## [Task requirements]
Print the material below line for line, changing nothing.

## [Input rows]
==================================================
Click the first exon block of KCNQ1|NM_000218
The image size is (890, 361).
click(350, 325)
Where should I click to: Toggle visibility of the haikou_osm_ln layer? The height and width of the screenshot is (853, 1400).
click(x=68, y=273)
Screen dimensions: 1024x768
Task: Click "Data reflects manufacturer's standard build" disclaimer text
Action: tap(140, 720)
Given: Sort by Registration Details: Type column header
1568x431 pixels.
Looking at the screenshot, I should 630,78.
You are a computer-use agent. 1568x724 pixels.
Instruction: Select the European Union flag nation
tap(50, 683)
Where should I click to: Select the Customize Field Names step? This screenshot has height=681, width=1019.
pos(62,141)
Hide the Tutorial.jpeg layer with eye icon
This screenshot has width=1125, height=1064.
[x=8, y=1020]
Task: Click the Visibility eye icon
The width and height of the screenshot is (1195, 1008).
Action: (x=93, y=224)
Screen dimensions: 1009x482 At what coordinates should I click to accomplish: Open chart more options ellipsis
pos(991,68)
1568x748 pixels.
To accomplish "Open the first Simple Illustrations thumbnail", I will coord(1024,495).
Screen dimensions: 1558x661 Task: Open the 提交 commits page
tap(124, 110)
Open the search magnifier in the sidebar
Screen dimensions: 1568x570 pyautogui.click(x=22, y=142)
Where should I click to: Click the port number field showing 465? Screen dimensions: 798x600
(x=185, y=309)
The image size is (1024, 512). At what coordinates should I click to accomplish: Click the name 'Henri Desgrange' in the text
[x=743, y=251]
==================================================
## [Full answer]
Click the first exon block of KCNQ1|NM_000218
The image size is (890, 361).
click(350, 325)
Where should I click to: Toggle visibility of the haikou_osm_ln layer? The height and width of the screenshot is (853, 1400).
click(x=68, y=273)
Screen dimensions: 1024x768
Task: Click "Data reflects manufacturer's standard build" disclaimer text
Action: tap(140, 720)
Given: Sort by Registration Details: Type column header
1568x431 pixels.
Looking at the screenshot, I should 630,78.
You are a computer-use agent. 1568x724 pixels.
Instruction: Select the European Union flag nation
tap(50, 683)
Where should I click to: Select the Customize Field Names step? This screenshot has height=681, width=1019.
pos(62,141)
Hide the Tutorial.jpeg layer with eye icon
This screenshot has width=1125, height=1064.
[x=8, y=1020]
Task: Click the Visibility eye icon
The width and height of the screenshot is (1195, 1008).
Action: (x=93, y=224)
Screen dimensions: 1009x482 At what coordinates should I click to accomplish: Open chart more options ellipsis
pos(991,68)
1568x748 pixels.
To accomplish "Open the first Simple Illustrations thumbnail", I will coord(1024,495).
Screen dimensions: 1558x661 Task: Open the 提交 commits page
tap(124, 110)
Open the search magnifier in the sidebar
Screen dimensions: 1568x570 pyautogui.click(x=22, y=142)
Where should I click to: Click the port number field showing 465? Screen dimensions: 798x600
(x=185, y=309)
The image size is (1024, 512). At what coordinates should I click to accomplish: Click the name 'Henri Desgrange' in the text
[x=743, y=251]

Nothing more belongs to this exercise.